··· SUPPLIED RECORDS

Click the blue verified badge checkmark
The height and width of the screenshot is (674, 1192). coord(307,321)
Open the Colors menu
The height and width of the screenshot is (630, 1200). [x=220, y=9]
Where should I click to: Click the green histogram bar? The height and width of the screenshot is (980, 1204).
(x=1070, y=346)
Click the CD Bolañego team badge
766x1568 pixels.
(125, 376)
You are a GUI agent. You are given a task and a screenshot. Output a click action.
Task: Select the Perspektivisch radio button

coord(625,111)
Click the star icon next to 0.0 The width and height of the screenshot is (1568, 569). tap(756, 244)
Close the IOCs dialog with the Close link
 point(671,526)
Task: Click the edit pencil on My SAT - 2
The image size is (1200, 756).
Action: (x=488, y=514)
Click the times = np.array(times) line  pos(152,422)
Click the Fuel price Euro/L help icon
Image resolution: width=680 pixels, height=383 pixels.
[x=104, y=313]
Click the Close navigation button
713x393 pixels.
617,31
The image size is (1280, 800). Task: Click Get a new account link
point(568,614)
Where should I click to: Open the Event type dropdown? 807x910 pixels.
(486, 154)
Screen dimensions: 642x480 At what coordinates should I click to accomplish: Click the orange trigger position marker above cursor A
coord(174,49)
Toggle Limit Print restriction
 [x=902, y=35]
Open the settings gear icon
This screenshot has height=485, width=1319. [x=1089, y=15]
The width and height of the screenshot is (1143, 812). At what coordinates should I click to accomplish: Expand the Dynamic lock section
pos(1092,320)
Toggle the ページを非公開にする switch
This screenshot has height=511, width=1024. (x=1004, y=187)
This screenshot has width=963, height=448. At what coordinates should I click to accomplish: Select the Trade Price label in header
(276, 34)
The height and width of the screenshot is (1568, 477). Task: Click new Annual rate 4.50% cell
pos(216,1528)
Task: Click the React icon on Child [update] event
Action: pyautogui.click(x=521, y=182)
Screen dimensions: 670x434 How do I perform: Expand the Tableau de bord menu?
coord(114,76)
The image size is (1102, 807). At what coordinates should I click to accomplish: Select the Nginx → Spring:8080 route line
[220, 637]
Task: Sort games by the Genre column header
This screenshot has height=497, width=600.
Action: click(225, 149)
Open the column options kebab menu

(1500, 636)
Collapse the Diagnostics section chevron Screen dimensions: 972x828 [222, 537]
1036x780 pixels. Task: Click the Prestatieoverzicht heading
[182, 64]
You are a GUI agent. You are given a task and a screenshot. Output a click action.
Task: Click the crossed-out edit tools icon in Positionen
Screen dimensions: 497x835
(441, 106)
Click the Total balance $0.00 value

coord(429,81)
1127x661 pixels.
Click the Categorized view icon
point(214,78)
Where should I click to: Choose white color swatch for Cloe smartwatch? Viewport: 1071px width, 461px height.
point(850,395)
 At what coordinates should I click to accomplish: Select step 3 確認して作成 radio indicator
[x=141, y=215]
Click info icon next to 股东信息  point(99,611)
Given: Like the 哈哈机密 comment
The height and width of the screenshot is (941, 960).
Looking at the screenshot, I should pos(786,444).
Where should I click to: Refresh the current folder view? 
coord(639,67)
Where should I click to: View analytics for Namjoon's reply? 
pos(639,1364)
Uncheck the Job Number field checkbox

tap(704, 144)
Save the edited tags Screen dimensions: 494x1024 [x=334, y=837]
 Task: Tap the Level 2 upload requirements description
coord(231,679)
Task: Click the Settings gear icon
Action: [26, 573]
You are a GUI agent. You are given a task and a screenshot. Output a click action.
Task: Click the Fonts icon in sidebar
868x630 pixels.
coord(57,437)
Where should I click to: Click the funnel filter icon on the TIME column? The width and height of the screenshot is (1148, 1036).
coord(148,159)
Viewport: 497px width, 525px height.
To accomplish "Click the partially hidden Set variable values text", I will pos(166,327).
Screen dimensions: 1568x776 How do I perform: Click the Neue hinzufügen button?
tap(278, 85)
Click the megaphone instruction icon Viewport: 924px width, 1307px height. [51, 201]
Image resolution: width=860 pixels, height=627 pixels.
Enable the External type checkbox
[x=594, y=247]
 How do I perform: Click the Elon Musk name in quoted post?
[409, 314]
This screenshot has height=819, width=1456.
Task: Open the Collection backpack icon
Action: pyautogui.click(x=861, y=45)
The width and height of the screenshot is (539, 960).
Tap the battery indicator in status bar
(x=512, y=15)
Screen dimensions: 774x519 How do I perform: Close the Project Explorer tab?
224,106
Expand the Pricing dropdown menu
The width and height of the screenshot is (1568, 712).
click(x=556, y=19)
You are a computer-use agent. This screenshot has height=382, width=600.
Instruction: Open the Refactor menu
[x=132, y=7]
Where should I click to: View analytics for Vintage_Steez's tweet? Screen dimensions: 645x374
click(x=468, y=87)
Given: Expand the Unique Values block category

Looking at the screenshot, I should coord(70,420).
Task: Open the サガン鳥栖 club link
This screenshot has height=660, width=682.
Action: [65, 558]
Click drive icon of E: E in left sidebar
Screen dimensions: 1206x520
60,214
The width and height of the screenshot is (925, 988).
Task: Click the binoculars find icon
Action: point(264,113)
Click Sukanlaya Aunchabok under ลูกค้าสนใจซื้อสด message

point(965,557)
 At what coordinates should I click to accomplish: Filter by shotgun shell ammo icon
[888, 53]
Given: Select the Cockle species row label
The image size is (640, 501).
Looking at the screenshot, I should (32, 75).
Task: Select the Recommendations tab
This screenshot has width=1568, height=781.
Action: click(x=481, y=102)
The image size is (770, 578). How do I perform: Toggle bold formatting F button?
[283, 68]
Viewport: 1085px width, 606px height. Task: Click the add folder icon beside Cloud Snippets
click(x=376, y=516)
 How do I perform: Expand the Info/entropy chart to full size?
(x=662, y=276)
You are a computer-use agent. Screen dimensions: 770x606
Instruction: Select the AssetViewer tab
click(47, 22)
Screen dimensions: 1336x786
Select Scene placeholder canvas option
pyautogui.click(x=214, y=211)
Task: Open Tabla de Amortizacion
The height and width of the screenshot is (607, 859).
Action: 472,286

······

_EXERCISE_:
Which lines in the data above hold the word "next"? Return each of them.

_TASK OUTPUT_:
Click the star icon next to 0.0 The width and height of the screenshot is (1568, 569). tap(756, 244)
Click info icon next to 股东信息  point(99,611)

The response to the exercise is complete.